Tales from the Inner City starts with a story about crocodiles living in a skyscraper. On the eighty-seventh floor. Most people do not know they are there, and the crocodiles themselves do not seem to know (or care) that they are in a skyscraper as opposed to a more traditional crocodilian location. Many of the stories follow this kind of strange, absurd premise. One of my favorite stories is of a family that goes fishing in the sky…and catches a moon fish. The painting illustrating this story is also on the dust jacket of the hardcover, a silhouette of a man holding a large silvery, glistening, light-filled fish with orange fins. Horses, unseen by adults but obvious to children, gallop across the skyline of a city. Pigeons live and raise their young in nests built in a flying bank. Owls wait with patients in hospital, assuring them of their constant care. These stories, some whimsical, some poignant, some eerie, some all of those together, tell of a world with magic and wilder than we usually imagine.
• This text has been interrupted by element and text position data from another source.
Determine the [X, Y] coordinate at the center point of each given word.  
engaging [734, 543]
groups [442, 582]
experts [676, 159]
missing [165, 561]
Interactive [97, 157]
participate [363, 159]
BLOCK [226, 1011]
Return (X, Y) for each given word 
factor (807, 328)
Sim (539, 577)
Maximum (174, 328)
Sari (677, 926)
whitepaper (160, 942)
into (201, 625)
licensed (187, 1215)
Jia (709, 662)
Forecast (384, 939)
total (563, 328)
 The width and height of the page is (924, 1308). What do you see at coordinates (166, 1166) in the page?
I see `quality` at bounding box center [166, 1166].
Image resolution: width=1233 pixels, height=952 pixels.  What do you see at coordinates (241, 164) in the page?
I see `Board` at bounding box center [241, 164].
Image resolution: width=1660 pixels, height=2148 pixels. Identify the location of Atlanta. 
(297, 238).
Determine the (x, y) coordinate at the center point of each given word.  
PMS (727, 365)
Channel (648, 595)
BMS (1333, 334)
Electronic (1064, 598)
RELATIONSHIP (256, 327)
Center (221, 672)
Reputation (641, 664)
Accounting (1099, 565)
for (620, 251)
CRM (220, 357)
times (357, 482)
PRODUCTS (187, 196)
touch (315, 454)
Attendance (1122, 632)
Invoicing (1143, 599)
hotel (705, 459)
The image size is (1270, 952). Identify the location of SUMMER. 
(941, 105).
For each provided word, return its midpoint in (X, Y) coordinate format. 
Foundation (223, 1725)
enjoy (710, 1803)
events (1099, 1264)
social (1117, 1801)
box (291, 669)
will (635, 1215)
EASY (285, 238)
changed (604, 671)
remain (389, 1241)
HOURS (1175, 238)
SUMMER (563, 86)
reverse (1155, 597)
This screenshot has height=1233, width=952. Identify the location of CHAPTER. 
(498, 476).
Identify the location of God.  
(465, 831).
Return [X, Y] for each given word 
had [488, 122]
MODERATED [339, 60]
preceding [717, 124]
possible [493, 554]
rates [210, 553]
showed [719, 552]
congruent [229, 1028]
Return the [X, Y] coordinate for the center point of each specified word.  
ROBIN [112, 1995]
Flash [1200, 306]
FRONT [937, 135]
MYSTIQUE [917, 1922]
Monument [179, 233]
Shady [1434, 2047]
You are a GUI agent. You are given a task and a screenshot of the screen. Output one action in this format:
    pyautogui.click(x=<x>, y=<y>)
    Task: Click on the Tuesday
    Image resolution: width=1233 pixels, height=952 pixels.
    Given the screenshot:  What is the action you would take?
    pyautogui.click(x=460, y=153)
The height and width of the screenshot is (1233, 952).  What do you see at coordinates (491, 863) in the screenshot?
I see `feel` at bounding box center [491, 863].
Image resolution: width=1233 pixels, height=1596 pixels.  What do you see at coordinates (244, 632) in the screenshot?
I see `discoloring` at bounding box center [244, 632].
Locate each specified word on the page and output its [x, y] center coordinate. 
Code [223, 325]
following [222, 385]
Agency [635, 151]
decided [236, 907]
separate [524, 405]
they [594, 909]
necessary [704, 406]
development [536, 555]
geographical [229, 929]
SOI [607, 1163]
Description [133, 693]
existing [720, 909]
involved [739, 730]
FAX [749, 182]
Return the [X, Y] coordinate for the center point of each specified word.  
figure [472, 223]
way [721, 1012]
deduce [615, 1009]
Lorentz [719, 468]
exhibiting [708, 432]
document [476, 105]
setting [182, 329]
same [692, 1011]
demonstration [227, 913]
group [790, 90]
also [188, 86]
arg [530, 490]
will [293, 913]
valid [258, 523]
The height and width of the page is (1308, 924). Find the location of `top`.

Most of the stories have just one painting illustrating them. An exception is his metaphor of wolves becoming dogs. More of a poem than a story, Tan writes,
One day I threw my stick at you.
You brought it back.
My hand touched your ear.
Your nose touched the back of my knee.
Then we were walking side by side
as if it had always been this way.
The poem follows the two, human and wolf/dog, together until they are separated by death. Death, though, is imagined as a road or path or river to cross…and the wolf/dog waits on the other side for their human to join them so they can walk together into the next adventure. Illustrating this is a series of paintings of different people and different dogs/wolves separated by different paths. The poses are the same, but everything else is different from one painting to the next. Then, finally, paintings reflect the reunion of the two as they walk together away from that place of separation. I know a lot of dog-lovers who would cry at this story.
Tales from the Inner City is a beautifully written and beautifully illustrated book. Some will love the pictures, some will love the stories, but most will love the way the words give depth to the pictures and the way the pictures give life to the words. Shaun Tan has created something absolutely luscious.